Разъяснить ситуацию могла только ненавистная Штырь. Юлия Сергеевна совершенно не помнила, остался ли у нее номер телефона этой коварной и глупой гусыни. Перерыла все записные книжки – нашла. Если честно, ее саму мало волновала судьба Павла Паулинова. Он ей – никто, судьба разорвала их связь, но Киму он – отец, а эта связь, к сожалению, не рвется. Если Павла нет больше, то она обязана сообщить об этом сыну. А то как-то уж совсем не по-человечески.
Самой звонить Галке Ивановне не хотелось, не представлялось возможным, она поручила сделать это подруге. Та бестрепетной рукой набрала номер и попросила на голубом глазу:
– Можно Павла Ивановича?
– Если подойдет – брось трубку, – шипела за плечом Юлия Сергеевна.
На том конце провода не удивились, не спросили, кто звонит. Ответ был прост и лаконичен:
– Он со мной больше не живет.
– А где он живет?
– Не знаю.
– Жив курилка, жив! – сказала подруга, повесив трубку. – Юль, он от Галки Ивановны тоже сбежал. И нечего на меня таращиться с таким видом! И не надо делать страшные глаза. Если бы Павел помер, уж она-то – Штырь, об этом знала. И все! Не морочь себе голову.
Подруга говорила так уверенно, а Юлии Сергеевне так хотелось ей верить. И она поверила.
Все, надо перестать расковыривать старые болячки. И никаких предчувствий на будущее. Жить надо только настоящим. А в настоящем она лежит на чистых простынях в уютной комнате, за окном нет бури, войны, цунами и землетрясения. Это у нее в душе землетрясение. Разверзлось время и воронкой втянуло в себя годы, прожитые с Павлом, словно их и не было вовсе. А кому возрождать развалины? Семен никак не тянет на маркиза Памбала. Ах, маркиз, розовощекий красавец!
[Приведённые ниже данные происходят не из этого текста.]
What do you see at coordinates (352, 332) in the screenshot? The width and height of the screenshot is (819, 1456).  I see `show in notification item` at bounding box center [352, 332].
Ему энергии было не занимать. Все отстроил заново, и благодарный народ… Впрочем, с чего она взяла, что Памбал розовощекий? Памятник черный, и только постамент блестит, как сахарная голова. Нет… Семен никак не тянет.
Юлия Сергеевна не уследила границы между бодрствованием и забытьем, и сон ее был еще более мучительным, чем явь. Чей-то голос, непонятно мужской или женский, бубнил в ухо, что Ким пьет и что ему плохо. Во сне она не радовалась прекрасному заграничному быту. И особенно болезненным было неотвязное чувство, что надо все бросить и немедленно поспешать в Москву.
3
Паоло выходил из болезни долго, мучительно потаенно. Целыми днями он молчал, только широко раскрытыми глазами рассматривал предложенный ему Господом новый мир. Ему казалось, что он родился заново, и теперь он – маленький мальчик, может быть, даже младенец, который чудом попал из небытия в этот белый, красивый, непонятный город, название которому Великий Новгород.
Обитал он в богатых и, к удивлению, каменных палатах. Жилье было небольшим, но ладно обустроенным. Когда Паоло спрашивал у Игнатия, чей это дом, тот отвечал туманно, мол, жили здесь люди, да уехали в Москву пересыльно, однако надеются вернуться в родной город, и потому он здесь живет сторожем.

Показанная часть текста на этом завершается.